* **What to do**
Return every line of the entries below that contains the string "icon", treating uppercase and lowercase as different.

* **Provided information**

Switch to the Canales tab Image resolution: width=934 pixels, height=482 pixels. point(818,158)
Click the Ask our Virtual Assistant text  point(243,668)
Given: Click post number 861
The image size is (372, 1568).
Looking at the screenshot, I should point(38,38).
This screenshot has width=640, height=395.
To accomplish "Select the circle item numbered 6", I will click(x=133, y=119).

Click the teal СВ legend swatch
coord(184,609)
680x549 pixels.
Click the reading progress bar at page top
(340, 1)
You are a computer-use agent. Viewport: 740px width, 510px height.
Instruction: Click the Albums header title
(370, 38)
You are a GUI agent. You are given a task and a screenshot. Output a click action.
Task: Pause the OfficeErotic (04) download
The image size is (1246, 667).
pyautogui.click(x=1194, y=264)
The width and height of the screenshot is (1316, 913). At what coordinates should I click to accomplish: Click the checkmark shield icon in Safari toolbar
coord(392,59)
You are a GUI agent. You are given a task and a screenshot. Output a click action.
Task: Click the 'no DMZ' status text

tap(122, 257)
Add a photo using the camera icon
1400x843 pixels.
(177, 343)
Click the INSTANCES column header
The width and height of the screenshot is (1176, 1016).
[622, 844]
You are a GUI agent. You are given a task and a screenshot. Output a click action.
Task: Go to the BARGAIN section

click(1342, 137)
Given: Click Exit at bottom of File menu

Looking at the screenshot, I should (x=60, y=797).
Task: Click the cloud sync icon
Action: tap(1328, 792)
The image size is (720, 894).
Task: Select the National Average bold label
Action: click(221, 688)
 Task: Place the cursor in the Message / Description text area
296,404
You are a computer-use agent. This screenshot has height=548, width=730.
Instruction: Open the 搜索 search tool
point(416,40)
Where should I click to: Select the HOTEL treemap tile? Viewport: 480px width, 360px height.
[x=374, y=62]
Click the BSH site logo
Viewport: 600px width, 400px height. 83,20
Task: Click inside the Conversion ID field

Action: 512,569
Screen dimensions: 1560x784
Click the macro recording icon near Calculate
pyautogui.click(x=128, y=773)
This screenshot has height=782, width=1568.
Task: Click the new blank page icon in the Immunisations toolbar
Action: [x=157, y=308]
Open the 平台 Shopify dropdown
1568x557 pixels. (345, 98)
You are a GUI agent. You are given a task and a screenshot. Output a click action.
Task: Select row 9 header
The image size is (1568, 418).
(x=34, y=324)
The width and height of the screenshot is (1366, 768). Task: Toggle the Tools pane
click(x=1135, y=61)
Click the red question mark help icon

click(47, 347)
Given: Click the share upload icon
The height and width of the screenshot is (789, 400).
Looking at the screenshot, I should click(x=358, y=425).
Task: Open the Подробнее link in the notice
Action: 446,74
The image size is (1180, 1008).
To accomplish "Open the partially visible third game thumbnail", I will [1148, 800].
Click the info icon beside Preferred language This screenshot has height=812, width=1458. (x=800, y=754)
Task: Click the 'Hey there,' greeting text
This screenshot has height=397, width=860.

* **Written reply**
The width and height of the screenshot is (1316, 913). At what coordinates should I click to accomplish: Click the checkmark shield icon in Safari toolbar
Add a photo using the camera icon
Task: Click the cloud sync icon
Click the macro recording icon near Calculate
Task: Click the new blank page icon in the Immunisations toolbar
Click the red question mark help icon
Given: Click the share upload icon
Click the info icon beside Preferred language This screenshot has height=812, width=1458. (x=800, y=754)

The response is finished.